#### Input for this task ####

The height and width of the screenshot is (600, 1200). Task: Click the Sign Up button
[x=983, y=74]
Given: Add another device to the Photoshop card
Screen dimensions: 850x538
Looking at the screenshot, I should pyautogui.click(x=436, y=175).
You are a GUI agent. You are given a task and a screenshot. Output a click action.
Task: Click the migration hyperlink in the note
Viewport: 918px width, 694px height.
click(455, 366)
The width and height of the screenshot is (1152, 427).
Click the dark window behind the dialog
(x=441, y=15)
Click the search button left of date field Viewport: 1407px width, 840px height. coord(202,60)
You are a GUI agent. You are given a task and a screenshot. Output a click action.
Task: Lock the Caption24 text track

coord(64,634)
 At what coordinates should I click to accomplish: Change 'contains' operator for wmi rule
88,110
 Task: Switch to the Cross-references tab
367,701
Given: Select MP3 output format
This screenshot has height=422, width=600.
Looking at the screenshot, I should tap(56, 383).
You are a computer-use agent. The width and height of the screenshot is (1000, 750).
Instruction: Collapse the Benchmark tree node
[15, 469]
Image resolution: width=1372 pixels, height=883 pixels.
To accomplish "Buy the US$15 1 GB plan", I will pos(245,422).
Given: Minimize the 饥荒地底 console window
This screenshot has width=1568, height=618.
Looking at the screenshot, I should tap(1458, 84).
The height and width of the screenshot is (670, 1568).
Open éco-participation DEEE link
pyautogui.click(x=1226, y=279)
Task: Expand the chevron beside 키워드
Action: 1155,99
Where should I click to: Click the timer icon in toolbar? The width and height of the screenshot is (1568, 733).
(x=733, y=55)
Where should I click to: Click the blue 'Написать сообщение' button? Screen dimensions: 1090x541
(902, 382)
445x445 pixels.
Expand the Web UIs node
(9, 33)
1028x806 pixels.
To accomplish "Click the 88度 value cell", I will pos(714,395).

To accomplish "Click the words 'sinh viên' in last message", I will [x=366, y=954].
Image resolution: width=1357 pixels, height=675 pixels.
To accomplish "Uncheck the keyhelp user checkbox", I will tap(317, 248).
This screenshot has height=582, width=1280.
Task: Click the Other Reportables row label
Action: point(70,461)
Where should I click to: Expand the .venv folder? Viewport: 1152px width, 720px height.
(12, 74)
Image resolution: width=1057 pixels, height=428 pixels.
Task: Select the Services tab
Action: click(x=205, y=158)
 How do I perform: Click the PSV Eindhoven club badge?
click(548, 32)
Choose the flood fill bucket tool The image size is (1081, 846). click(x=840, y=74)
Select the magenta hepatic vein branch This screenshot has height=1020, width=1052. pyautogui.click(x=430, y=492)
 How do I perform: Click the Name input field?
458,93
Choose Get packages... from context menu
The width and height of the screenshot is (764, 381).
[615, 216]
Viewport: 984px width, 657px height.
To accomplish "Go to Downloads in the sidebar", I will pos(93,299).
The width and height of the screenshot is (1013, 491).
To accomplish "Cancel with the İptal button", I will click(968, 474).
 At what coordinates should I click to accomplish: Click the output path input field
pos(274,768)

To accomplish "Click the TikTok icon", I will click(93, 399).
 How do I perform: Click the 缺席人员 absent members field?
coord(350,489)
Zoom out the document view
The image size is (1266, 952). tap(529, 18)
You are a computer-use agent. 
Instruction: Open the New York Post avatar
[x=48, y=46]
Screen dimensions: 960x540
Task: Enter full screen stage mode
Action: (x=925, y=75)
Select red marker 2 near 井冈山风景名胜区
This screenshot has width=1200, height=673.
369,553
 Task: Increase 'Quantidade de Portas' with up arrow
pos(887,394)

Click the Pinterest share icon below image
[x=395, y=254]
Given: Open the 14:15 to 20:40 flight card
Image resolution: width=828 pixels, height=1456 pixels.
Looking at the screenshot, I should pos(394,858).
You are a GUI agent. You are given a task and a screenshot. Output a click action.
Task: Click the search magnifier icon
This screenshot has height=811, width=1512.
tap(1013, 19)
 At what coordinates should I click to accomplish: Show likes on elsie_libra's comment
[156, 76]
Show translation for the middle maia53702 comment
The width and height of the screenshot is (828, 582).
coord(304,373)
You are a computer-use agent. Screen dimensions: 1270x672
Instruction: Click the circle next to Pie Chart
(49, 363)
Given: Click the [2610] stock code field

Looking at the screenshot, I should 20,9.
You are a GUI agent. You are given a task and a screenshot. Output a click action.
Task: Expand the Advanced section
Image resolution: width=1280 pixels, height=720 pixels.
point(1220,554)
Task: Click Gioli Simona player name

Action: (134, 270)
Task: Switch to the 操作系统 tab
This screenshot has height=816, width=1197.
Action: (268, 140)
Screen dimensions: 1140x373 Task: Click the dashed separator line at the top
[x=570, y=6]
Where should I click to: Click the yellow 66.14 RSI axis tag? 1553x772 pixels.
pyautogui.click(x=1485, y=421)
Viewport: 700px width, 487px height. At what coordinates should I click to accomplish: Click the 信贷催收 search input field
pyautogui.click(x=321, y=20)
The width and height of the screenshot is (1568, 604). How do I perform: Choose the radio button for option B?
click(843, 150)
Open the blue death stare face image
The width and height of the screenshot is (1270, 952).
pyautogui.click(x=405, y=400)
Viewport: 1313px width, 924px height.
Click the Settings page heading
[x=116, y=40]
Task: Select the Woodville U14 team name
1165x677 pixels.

####

## Task brief
Return each line above precisely as written.

## Answer section
The height and width of the screenshot is (600, 1200). Task: Click the Sign Up button
[x=983, y=74]
Given: Add another device to the Photoshop card
Screen dimensions: 850x538
Looking at the screenshot, I should pyautogui.click(x=436, y=175).
You are a GUI agent. You are given a task and a screenshot. Output a click action.
Task: Click the migration hyperlink in the note
Viewport: 918px width, 694px height.
click(455, 366)
The width and height of the screenshot is (1152, 427).
Click the dark window behind the dialog
(x=441, y=15)
Click the search button left of date field Viewport: 1407px width, 840px height. coord(202,60)
You are a GUI agent. You are given a task and a screenshot. Output a click action.
Task: Lock the Caption24 text track

coord(64,634)
 At what coordinates should I click to accomplish: Change 'contains' operator for wmi rule
88,110
 Task: Switch to the Cross-references tab
367,701
Given: Select MP3 output format
This screenshot has height=422, width=600.
Looking at the screenshot, I should tap(56, 383).
You are a computer-use agent. The width and height of the screenshot is (1000, 750).
Instruction: Collapse the Benchmark tree node
[15, 469]
Image resolution: width=1372 pixels, height=883 pixels.
To accomplish "Buy the US$15 1 GB plan", I will pos(245,422).
Given: Minimize the 饥荒地底 console window
This screenshot has width=1568, height=618.
Looking at the screenshot, I should tap(1458, 84).
The height and width of the screenshot is (670, 1568).
Open éco-participation DEEE link
pyautogui.click(x=1226, y=279)
Task: Expand the chevron beside 키워드
Action: 1155,99
Where should I click to: Click the timer icon in toolbar? The width and height of the screenshot is (1568, 733).
(x=733, y=55)
Where should I click to: Click the blue 'Написать сообщение' button? Screen dimensions: 1090x541
(902, 382)
445x445 pixels.
Expand the Web UIs node
(9, 33)
1028x806 pixels.
To accomplish "Click the 88度 value cell", I will pos(714,395).

To accomplish "Click the words 'sinh viên' in last message", I will [x=366, y=954].
Image resolution: width=1357 pixels, height=675 pixels.
To accomplish "Uncheck the keyhelp user checkbox", I will tap(317, 248).
This screenshot has height=582, width=1280.
Task: Click the Other Reportables row label
Action: point(70,461)
Where should I click to: Expand the .venv folder? Viewport: 1152px width, 720px height.
(12, 74)
Image resolution: width=1057 pixels, height=428 pixels.
Task: Select the Services tab
Action: click(x=205, y=158)
 How do I perform: Click the PSV Eindhoven club badge?
click(548, 32)
Choose the flood fill bucket tool The image size is (1081, 846). click(x=840, y=74)
Select the magenta hepatic vein branch This screenshot has height=1020, width=1052. pyautogui.click(x=430, y=492)
 How do I perform: Click the Name input field?
458,93
Choose Get packages... from context menu
The width and height of the screenshot is (764, 381).
[615, 216]
Viewport: 984px width, 657px height.
To accomplish "Go to Downloads in the sidebar", I will pos(93,299).
The width and height of the screenshot is (1013, 491).
To accomplish "Cancel with the İptal button", I will click(968, 474).
 At what coordinates should I click to accomplish: Click the output path input field
pos(274,768)

To accomplish "Click the TikTok icon", I will click(93, 399).
 How do I perform: Click the 缺席人员 absent members field?
coord(350,489)
Zoom out the document view
The image size is (1266, 952). tap(529, 18)
You are a computer-use agent. 
Instruction: Open the New York Post avatar
[x=48, y=46]
Screen dimensions: 960x540
Task: Enter full screen stage mode
Action: (x=925, y=75)
Select red marker 2 near 井冈山风景名胜区
This screenshot has width=1200, height=673.
369,553
 Task: Increase 'Quantidade de Portas' with up arrow
pos(887,394)

Click the Pinterest share icon below image
[x=395, y=254]
Given: Open the 14:15 to 20:40 flight card
Image resolution: width=828 pixels, height=1456 pixels.
Looking at the screenshot, I should pos(394,858).
You are a GUI agent. You are given a task and a screenshot. Output a click action.
Task: Click the search magnifier icon
This screenshot has height=811, width=1512.
tap(1013, 19)
 At what coordinates should I click to accomplish: Show likes on elsie_libra's comment
[156, 76]
Show translation for the middle maia53702 comment
The width and height of the screenshot is (828, 582).
coord(304,373)
You are a computer-use agent. Screen dimensions: 1270x672
Instruction: Click the circle next to Pie Chart
(49, 363)
Given: Click the [2610] stock code field

Looking at the screenshot, I should 20,9.
You are a GUI agent. You are given a task and a screenshot. Output a click action.
Task: Expand the Advanced section
Image resolution: width=1280 pixels, height=720 pixels.
point(1220,554)
Task: Click Gioli Simona player name

Action: (134, 270)
Task: Switch to the 操作系统 tab
This screenshot has height=816, width=1197.
Action: (268, 140)
Screen dimensions: 1140x373 Task: Click the dashed separator line at the top
[x=570, y=6]
Where should I click to: Click the yellow 66.14 RSI axis tag? 1553x772 pixels.
pyautogui.click(x=1485, y=421)
Viewport: 700px width, 487px height. At what coordinates should I click to accomplish: Click the 信贷催收 search input field
pyautogui.click(x=321, y=20)
The width and height of the screenshot is (1568, 604). How do I perform: Choose the radio button for option B?
click(843, 150)
Open the blue death stare face image
The width and height of the screenshot is (1270, 952).
pyautogui.click(x=405, y=400)
Viewport: 1313px width, 924px height.
Click the Settings page heading
[x=116, y=40]
Task: Select the Woodville U14 team name
1165x677 pixels.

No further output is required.